Après des mois d’échanges tendus et très limités, la nouvelle diplomatie allemande multiplie les sorties qui s’apparentent à une main tendue envers le Maroc. Dans un communiqué daté du 13 décembre, le ministère fédéral des Affaires étrangères évoque le royaume comme "un partenaire essentiel" et "un trait d'union entre le Nord et le Sud". Cette sortie vient s’ajouter au récent post de l’ambassade à Rabat, concernant un rapport faussement attribué aux renseignements allemands. Accablant le Maroc, le rapport d’Isabel Werenfels, avait donné naissance au hashtag #germany_attacks_morocco, laissant présager un point de non-retour entre les deux pays, en parallèle d’une visite "polémique" d’un diplomate allemand dans l’enclave espagnole de Melilla.

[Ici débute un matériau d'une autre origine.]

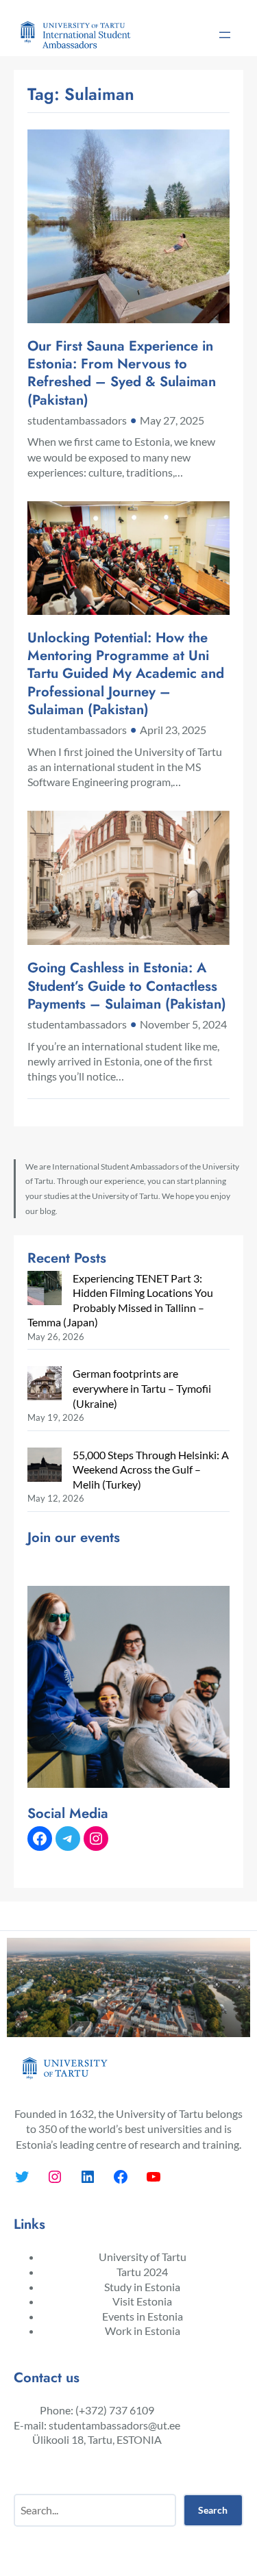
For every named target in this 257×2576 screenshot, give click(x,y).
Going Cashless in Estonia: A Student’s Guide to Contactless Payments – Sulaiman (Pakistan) (126, 986)
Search (213, 2510)
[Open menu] (225, 35)
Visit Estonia (142, 2301)
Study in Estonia (142, 2286)
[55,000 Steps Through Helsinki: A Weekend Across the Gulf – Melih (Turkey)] (44, 1466)
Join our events (73, 1537)
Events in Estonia (142, 2316)
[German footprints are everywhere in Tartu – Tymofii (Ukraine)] (44, 1385)
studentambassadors (77, 420)
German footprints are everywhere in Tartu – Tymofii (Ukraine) (142, 1388)
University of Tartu (142, 2256)
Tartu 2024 (142, 2271)
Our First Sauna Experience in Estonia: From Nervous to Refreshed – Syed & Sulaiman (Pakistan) (121, 373)
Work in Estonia (142, 2330)
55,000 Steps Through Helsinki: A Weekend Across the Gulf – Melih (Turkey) (151, 1469)
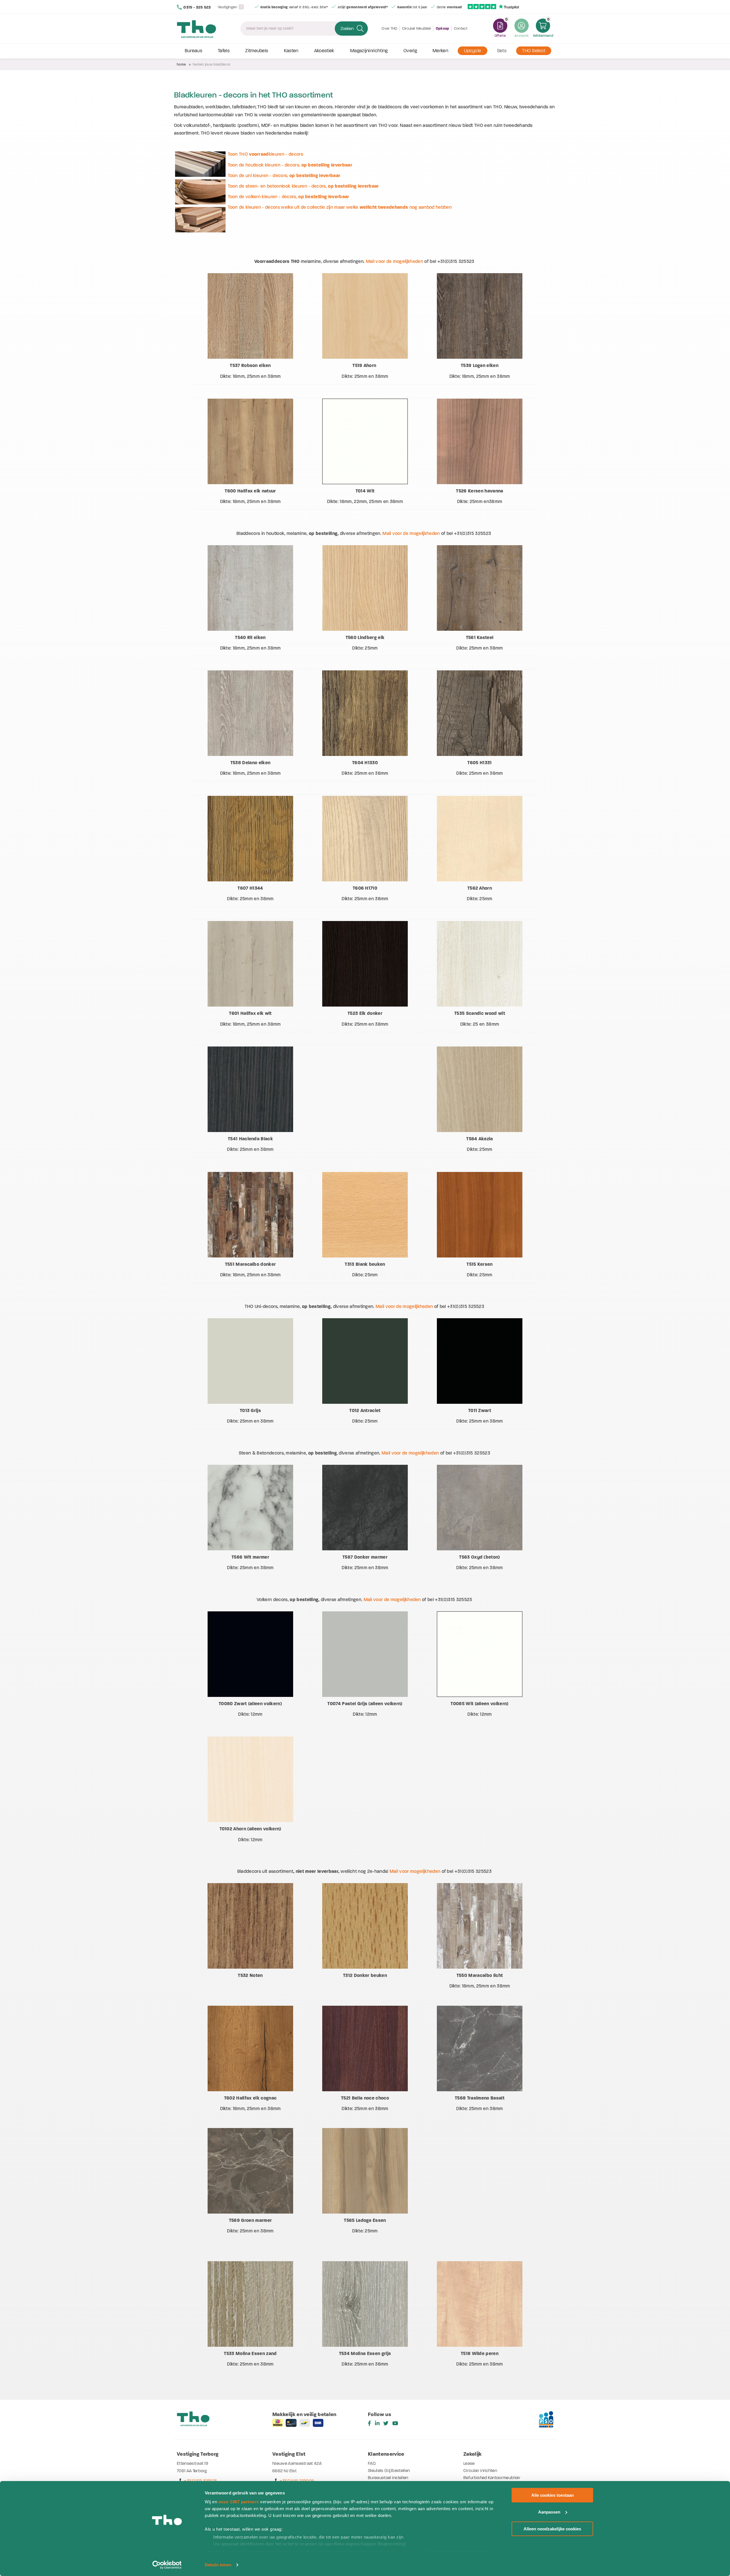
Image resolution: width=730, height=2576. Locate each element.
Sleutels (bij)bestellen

"L'Allemagne prétend soutenir la démocratie et contribuer à la croissance des pays, pendant ce temps, elle travaille contre le progrès économique du Maroc, affirmant que les pays d'Afrique du Nord doivent tous rester égaux et les moins développés".
"La campagne de diffamation contre Isabel Werenfels est non seulement une menace pour sa personne mais aussi une attaque contre la recherche indépendante axée sur la politique."
Mais rapidement, l’ambassade a clarifié l’origine suisse de la chercheuse et sa non-affiliation aux services de renseignements, avant d’émettre un premier signal de sa volonté de rapprochement: "Le Royaume du Maroc est un partenaire essentiel pour l'Allemagne. Du point de vue du gouvernement fédéral, il est dans l'intérêt des deux pays de revenir à des relations diplomatiques traditionnellement bonnes et élargies. L'Allemagne est prête pour un partenariat tout aussi tourné vers l'avenir, basé sur la réciprocité".
Le nouveau gouvernement allemand souhaiterait-il alors rectifier le tir après ce qui a été interprété à Rabat comme des "faux pas" successifs envers le Maroc? Pour Mohamed Badine el Yattioui, professeur de relations internationales à l’université américaine des Émirats à Dubaï, "il faut rester méfiant et garder les pieds sur terre".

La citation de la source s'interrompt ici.